STORY: Norway’s $2 trillion sovereign wealth fund, the world’s largest, said on Tuesday (August 12) it expects to divest from more Israeli companies.

It’s part of its ongoing review of investments in the country over the situation in Gaza and the West Bank.

The fund is terminating contracts with external asset managers handling some of its Israeli investments.

And has divested parts of its portfolio in the country over the worsening humanitarian crisis in Gaza.

NBIM CEO Nicolai Tangen told a press conference that they should have had a tighter overview of these investments earlier.

“We are self-critical on this and see that in this special situation, when it comes to a country that is at war, we should have taken control back, so we should have terminated those relationships earlier, so it is something we are addressing as we have said before.”

The review began last week following media reports that the fund had built a stake of just over 2% in an Israeli jet engine group.

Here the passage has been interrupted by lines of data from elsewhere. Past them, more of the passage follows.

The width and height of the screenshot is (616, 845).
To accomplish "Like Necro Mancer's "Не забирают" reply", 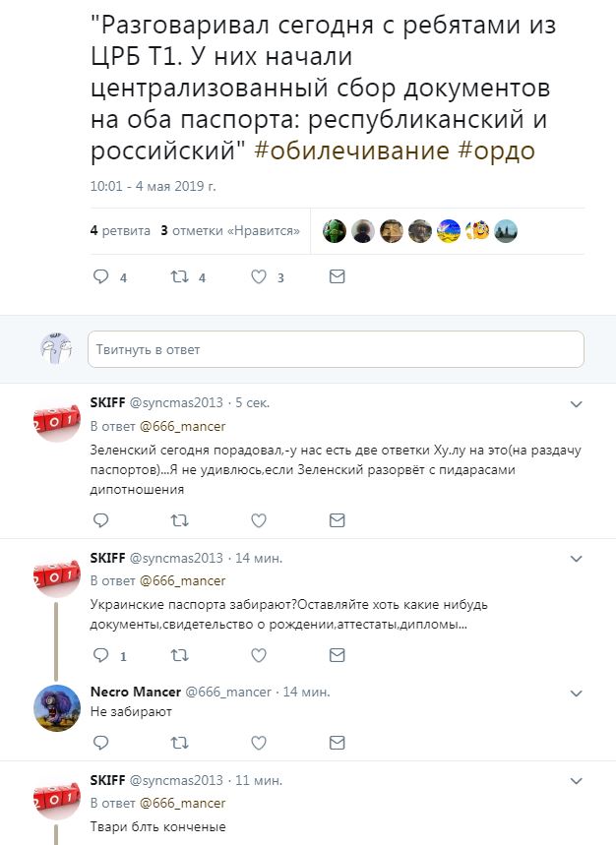I will pyautogui.click(x=259, y=741).

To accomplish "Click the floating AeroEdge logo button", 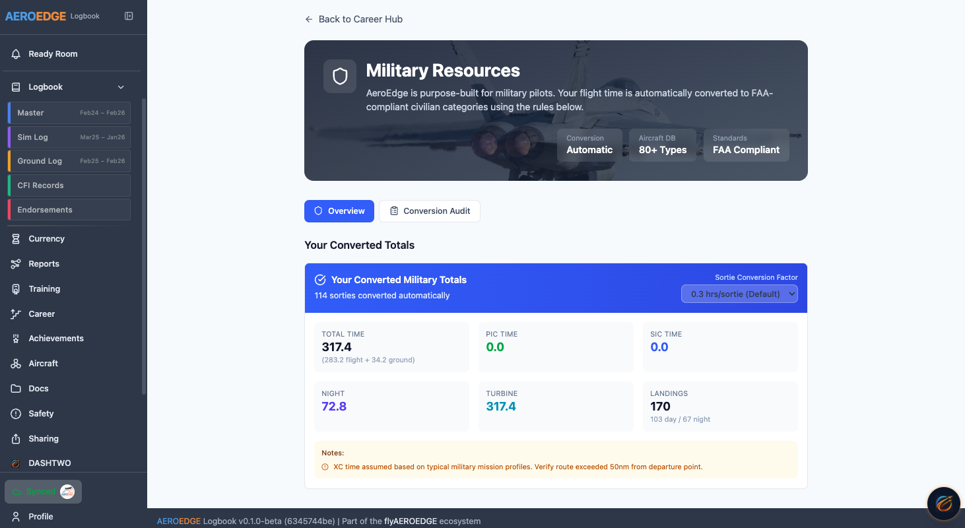I will [943, 504].
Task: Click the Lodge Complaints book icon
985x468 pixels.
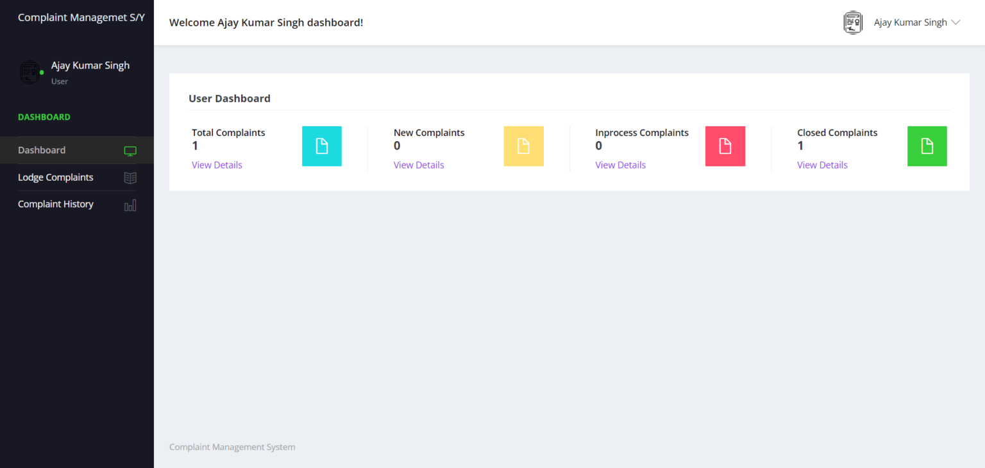Action: coord(130,177)
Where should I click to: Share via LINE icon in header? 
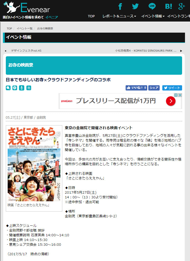point(152,6)
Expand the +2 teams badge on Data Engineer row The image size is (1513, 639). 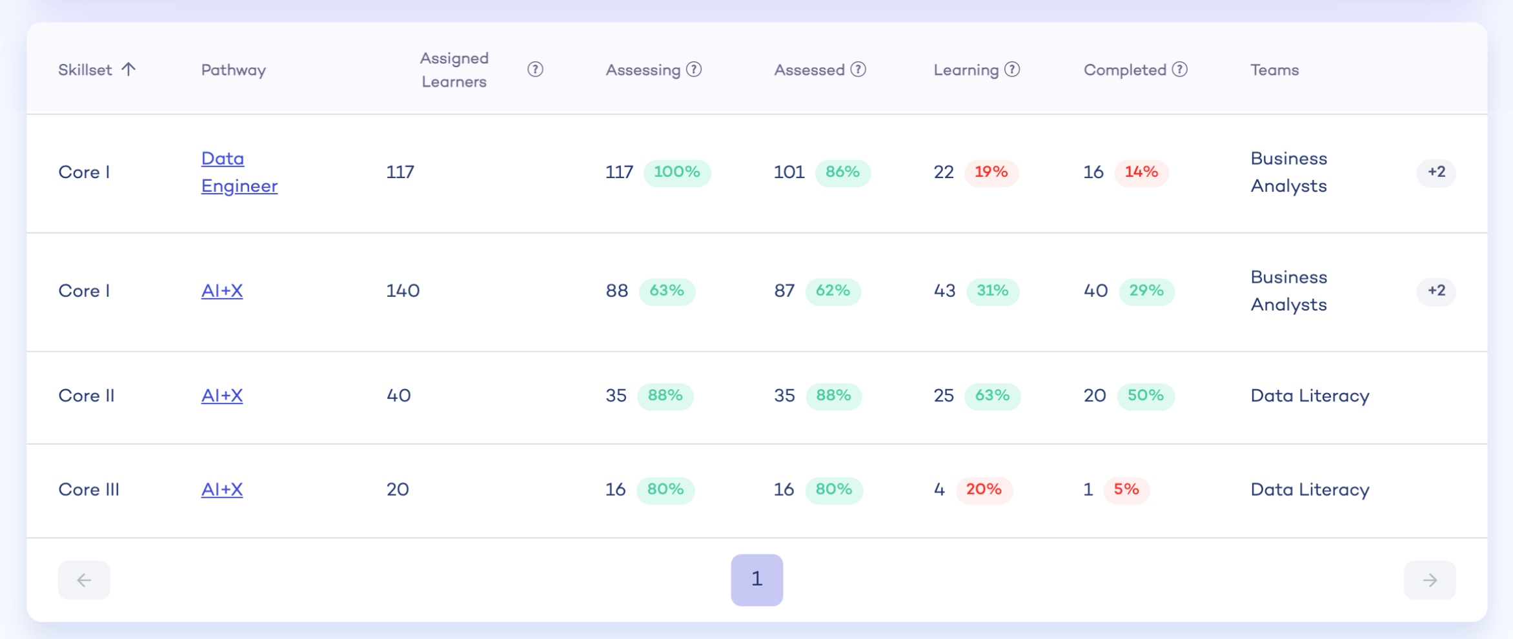pyautogui.click(x=1436, y=173)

Bet Shemesh Engines Ltd provides services to Israel’s armed forces, including the maintenance of fighter jets.

The fund announced on Tuesday that the stake in the company has now been sold.

Bet Shemesh did not respond to requests for comment.

The fund, which invests the Norwegian state’s revenues from oil and gas production, is one of the world’s largest investors.

And owns on average 1.5% of all listed stocks worldwide.